2. Calculation of RS Value

 

The “RS Value” of a Continuing Director Annual RS Award or New Director RS Award shall reflect a sufficient number of Shares to be granted under this policy multiplied by the closing price of a Share on the stock exchange or a national market system on which the Shares are listed on the grant date, such that the RS Value equals $200,000; provided that the number of Shares covered by each Continuing Director Annual RS Award or New Director RS Award will be rounded to the nearest whole integer.

 

3. Remaining Terms.

 

The remaining terms and conditions of each RS Award granted under this policy will be as set forth in the Plan and the Company’s standard form of RS Award agreement for Non-Employee Directors currently in effect, as it may be amended from time to time by the Board or the Compensation Committee of the Board, as applicable.
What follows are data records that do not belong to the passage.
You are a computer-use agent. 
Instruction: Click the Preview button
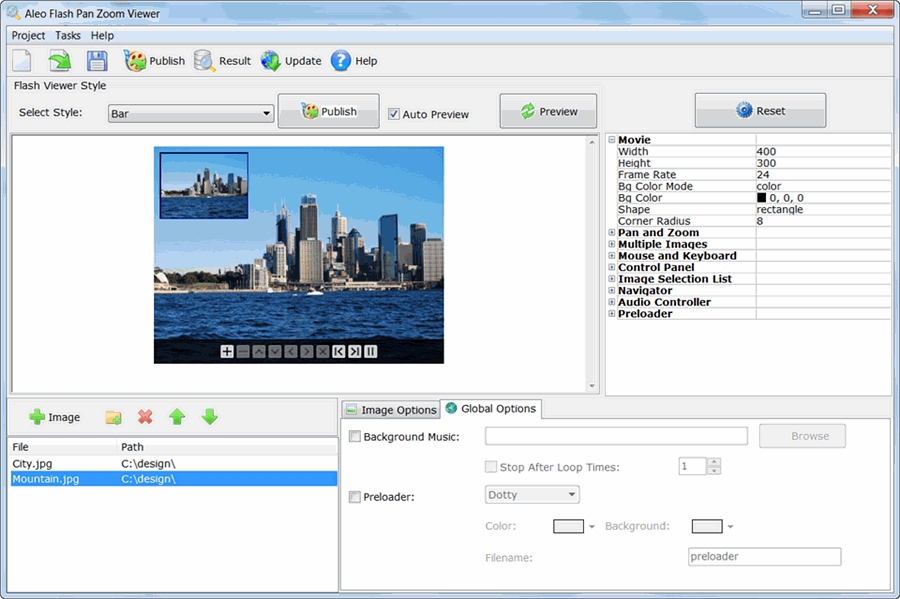click(x=548, y=112)
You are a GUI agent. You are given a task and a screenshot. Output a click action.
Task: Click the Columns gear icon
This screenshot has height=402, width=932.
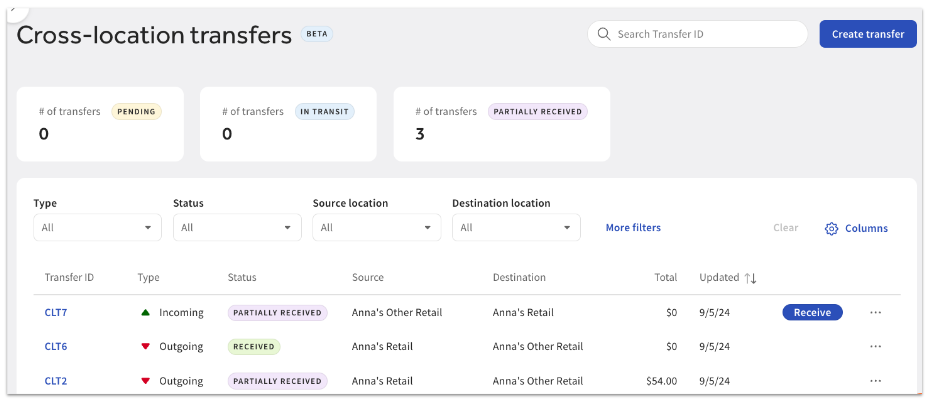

If permitted by the Company, the issuance of the Shares issuable with respect to an RS Award may be deferred upon such terms and conditions as determined by the Company, subject to the Company’s determination that any such right of deferral or any term thereof complies with applicable laws or regulations in effect from time to time.

 

III. Expense Reimbursement and Per Diem Compensation

 

Expense Reimbursement. Each non-management board member shall be reimbursed for his or her reasonable out-of-pocket business expenses incurred in connection with attending meetings of the Board of Directors or its Committees or in connection with other Board related business.